Sometimes the vilification stems from some kind of advocacy for one group over another. Sometimes it stems from a quest for contemporary justice aimed at remedying historical wrongs. Sometimes it stems from an identification with a political, ideological, socio-economic or racial group and a desire for that group to have status over another.
This site takes a more of a restorative approach to the past in that it tries to humanise people that some people may define as victims and others as perpetrators. As Truth and Reconciliation Commissions have shown, it is only once a common humanity has been appreciated that true stories of the past can be told and considered without fear of prejudice and rejection.
Resources used in this site
The author comes from Australia's humanistic tradition which tends to believe in the 'goodness' and even wisdom of the non-intellectual mainstream. It is a tradition that the likes of poet Henry Lawson, photographer Max Dupain and film director Peter Weir have sometimes been associated with. For some critics, this has made the site an example of Australian anti-intellectualism. Maybe that is true but some "intellectual" sources are also used. In any case, it is not very intellectual to accept a resource based on its title rather than its substance.
Referencing the author of this site
It is not necessary to cite the author of an article obtained online.

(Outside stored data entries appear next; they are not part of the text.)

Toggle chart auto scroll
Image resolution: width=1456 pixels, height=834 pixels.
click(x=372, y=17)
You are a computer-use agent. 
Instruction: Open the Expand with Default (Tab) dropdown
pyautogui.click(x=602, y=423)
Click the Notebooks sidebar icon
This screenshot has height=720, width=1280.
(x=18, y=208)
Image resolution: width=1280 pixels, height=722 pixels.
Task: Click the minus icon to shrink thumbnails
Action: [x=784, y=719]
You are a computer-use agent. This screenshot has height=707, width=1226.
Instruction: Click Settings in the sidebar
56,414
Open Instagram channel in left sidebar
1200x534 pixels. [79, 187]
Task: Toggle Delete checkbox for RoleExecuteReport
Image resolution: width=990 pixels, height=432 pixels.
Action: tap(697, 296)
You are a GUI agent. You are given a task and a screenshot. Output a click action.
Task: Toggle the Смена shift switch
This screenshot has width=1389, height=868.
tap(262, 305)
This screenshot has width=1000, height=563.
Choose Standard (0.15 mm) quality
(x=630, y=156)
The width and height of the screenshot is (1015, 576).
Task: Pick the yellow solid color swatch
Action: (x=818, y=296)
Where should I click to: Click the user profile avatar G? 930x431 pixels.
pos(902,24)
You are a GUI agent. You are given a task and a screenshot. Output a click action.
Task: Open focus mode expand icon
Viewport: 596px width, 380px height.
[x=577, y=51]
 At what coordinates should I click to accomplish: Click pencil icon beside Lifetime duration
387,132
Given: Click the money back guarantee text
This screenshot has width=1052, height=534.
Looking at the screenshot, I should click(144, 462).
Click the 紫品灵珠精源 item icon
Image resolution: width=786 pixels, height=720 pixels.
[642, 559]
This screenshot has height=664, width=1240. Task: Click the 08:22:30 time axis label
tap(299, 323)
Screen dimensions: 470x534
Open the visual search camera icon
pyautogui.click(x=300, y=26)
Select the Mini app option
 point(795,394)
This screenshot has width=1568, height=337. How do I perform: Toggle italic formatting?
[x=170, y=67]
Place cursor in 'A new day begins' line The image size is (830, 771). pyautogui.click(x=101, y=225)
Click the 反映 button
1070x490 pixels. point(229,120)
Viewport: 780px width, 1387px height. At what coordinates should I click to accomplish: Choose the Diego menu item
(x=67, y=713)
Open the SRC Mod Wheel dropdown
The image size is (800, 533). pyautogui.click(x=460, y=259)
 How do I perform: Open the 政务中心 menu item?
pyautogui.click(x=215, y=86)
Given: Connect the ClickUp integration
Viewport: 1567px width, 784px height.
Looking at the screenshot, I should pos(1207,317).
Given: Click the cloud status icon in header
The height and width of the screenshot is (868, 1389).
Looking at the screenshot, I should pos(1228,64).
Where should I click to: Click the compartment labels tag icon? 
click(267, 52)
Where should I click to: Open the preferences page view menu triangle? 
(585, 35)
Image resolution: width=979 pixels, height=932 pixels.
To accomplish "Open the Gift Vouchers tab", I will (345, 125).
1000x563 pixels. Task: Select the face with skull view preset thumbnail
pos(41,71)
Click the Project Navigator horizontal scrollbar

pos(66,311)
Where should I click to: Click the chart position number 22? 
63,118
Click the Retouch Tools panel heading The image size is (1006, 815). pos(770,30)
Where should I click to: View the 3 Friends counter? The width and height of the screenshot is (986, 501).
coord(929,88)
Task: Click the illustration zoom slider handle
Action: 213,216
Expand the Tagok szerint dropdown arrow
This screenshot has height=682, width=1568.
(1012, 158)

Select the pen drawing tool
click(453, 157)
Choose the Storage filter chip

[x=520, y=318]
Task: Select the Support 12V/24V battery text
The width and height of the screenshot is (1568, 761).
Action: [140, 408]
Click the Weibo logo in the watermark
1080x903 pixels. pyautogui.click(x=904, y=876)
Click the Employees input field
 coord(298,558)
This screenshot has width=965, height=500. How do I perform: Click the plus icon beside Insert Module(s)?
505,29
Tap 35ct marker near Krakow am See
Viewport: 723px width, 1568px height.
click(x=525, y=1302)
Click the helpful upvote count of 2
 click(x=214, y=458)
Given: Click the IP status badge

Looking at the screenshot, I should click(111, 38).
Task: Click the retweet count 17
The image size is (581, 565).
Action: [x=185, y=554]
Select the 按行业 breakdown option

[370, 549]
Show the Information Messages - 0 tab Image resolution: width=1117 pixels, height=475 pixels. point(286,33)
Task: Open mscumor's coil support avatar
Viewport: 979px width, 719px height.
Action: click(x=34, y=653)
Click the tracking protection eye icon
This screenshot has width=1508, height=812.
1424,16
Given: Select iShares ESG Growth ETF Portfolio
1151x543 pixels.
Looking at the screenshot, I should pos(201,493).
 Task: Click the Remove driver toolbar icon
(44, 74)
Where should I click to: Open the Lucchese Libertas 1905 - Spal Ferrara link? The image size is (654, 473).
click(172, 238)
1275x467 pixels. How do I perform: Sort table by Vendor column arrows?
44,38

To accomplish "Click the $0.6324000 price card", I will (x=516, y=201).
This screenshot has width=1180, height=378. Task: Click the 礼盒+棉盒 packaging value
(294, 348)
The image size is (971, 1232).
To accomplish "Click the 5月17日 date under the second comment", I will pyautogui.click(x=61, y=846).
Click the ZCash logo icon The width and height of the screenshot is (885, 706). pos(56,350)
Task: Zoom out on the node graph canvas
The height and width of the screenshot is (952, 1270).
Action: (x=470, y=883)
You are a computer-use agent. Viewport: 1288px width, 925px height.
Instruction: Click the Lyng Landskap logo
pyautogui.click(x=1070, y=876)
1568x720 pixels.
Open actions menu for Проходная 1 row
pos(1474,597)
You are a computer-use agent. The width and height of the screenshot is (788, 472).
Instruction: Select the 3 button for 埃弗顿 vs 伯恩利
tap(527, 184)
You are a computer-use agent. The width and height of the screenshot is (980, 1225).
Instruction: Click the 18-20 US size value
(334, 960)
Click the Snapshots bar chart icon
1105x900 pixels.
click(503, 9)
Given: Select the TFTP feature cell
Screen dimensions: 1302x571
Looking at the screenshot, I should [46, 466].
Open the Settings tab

Students merely need to state the title of the article, the web address and date of access.
As a resource that draws information from the web, from newspapers, from books, from academic publications, from life experience, and from conversations in the pub, sometimes it uses the Wikipedia style system, sometimes it used formal academic referencing and sometimes it uses the newspaper referencing system which relies on journalists quoting words and faith being extended that the journalist is being honest.